Introduction Extramammary Paget’s disease (EMPD) is a rare entity accounting for only 6.5% of all cases of Paget’s disease. EMPD can be difficult to differentiate from some intraepidermal squamous and melanocytic lesions in H&E stained sections. Case report An 86-year-old male with no significant past medical history presented with a supra-pubic skin rash for the last 14 months which was diagnosed by a dermatologist as an eczema. The patient was on topical steroid, which was unhelpful. The patient underwent an incisional biopsy followed by wide local excision. Pathological findings Macroscopically there was an irregular pale tan patch (60 × 55 mm) with a central depressed region (8 × 7 mm and 5 mm deep).
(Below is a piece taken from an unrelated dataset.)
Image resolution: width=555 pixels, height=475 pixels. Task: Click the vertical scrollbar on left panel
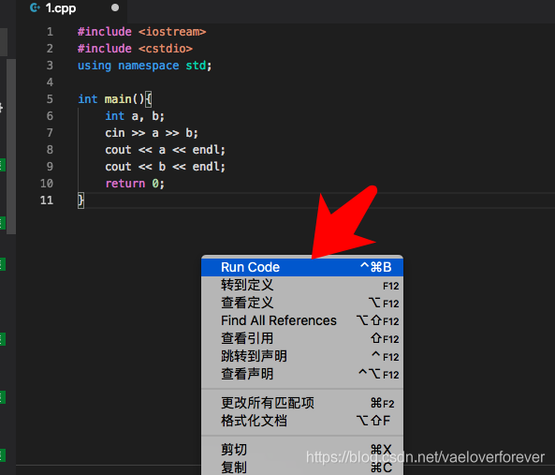(x=11, y=146)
Microscopically there were intraepider-mal and dermal clusters of large cells with abundant pale granular cytoplasm, large vesicular nuclei, prominent nucleoli and scattered mitosis. The lesion extended into the reticular dermis and showed occasional gland formation. There was no lymphovascular or peri-neural invasion. The margins were clear. A diagnosis was made of invasive adnexal adenocarcinoma involving the dermis with extensive overlying extramammary Paget’s disease. Discussion Extramammary Paget’s disease usually affects sites with a high density of adnexal glands, such as the anogenital region. Rare sites of involvement include axilla, the glans penis, buttock, thigh, knee, umbilicus, abdomen, scalp and lower anterior chest. Immunohistochemistry and special stains are helpful in confirming glandular differentiation and excluding a squamous or melanocytic lesion.